First, I wake up and get ready using my GUIDO hair care and hygiene products (spiking glue, Aqua Net hairspray, Axe body spray). On work days, the outfit is black pants with a big-buckled belt and usually a black shirt, shiny shoes and leather jacket. For breakfast, I usually eat some peppers and eggs and then I stop at the bakery for some espresso. In my sweet Caddie, I pump up my KTU, or pop in a CD of Angelo Venuto, or some freestyle beats.

Once I’m at work, I check the internet news for what's happening on the other side (Italy). When having any conversation with my co-workers, we chat about sports, music, movies or whatever else but we always focus on the Italian-American athletes or singers or actors. Of course, only my fellow paesan co-workers have an equal amount of interest in such things. At lunch time, I go to the Italian deli and pick up a gabagol and mozzarell' sengwich with a cold Manhattan Special. Mmm!

Now getting back to my GUIDO lair is the best part of the day. The first thing I do is to grab an ice cold Peroni out of the fridge and light up a DiNobili cigar. At dinner time, it's homemade macaroni with meatballs and a nice glass of vino. Then I hit the hay with my gal and fall off to sleep until the next day

When the weekend rolls around, it's out to Club Rise in Lodi to dance and kick back a dozen, and in the summer, it’s always trips down the Jersey shore or to an Italian feast. The Friday and Saturday night attire is usually a designer t-shirt (Armani Exchange, Diesel, Ed Hardy) with jeans, and always my bling (bracelet, nice wristwatch, two pinkie rings, and of course, two necklaces). The Italian horn and religious emblems (Christ on the cross, Holy Mary) are worn on these chains to show off my family heritage and religion. Plus they look cool.

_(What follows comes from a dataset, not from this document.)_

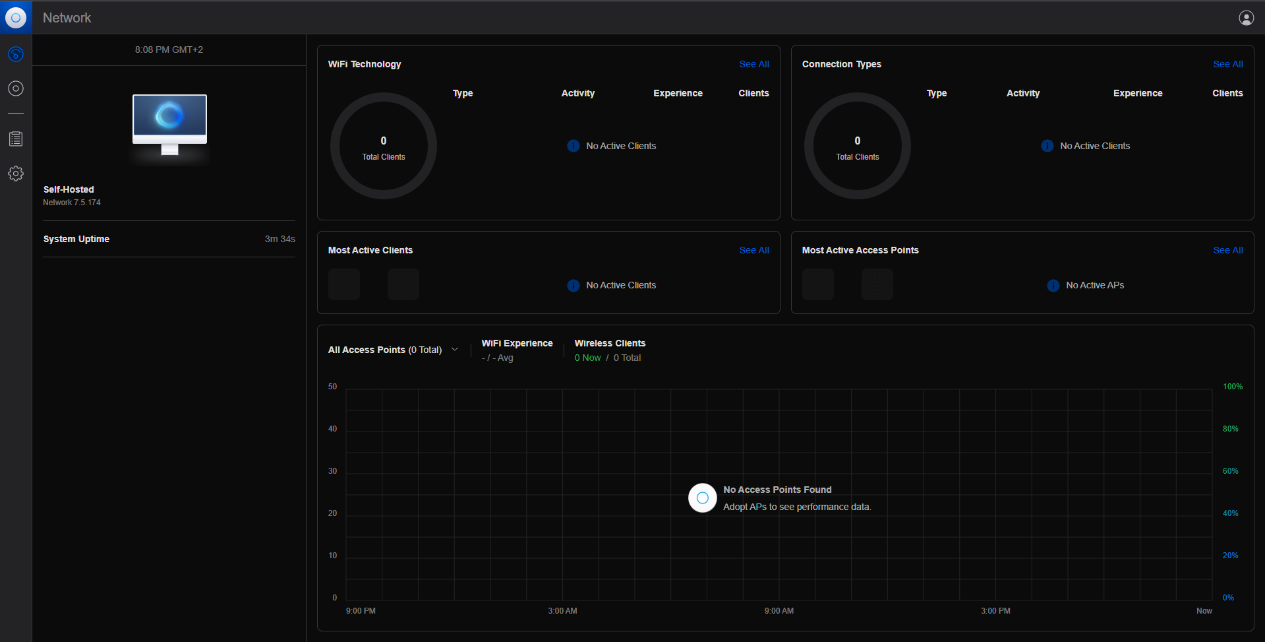
Task: Open the user account profile icon
Action: tap(1246, 18)
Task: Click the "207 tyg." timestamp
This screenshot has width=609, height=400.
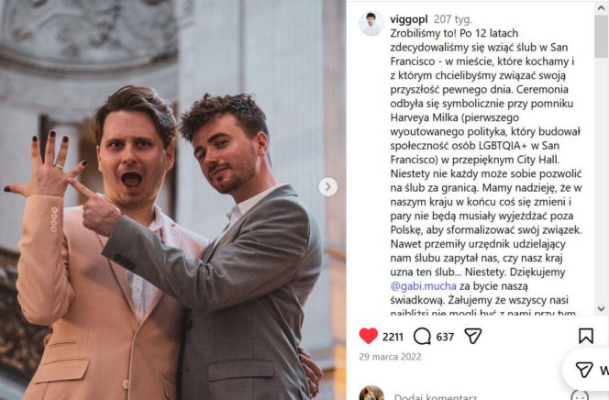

On Sunday afternoons, I get up and throw on a dark colored jogging suit, the prototypical casual outfit. For those that may not be familiar, this attire starts out with a white or black guinea tee and boxer shorts and then the matching jogging suit goes on. They come in cotton or velvet, and all sport the insignia of the company that makes them—Fila is best, obviously, because it is an Italian brand. Puma, Adidas, Nike and Reebok are a few other good ones.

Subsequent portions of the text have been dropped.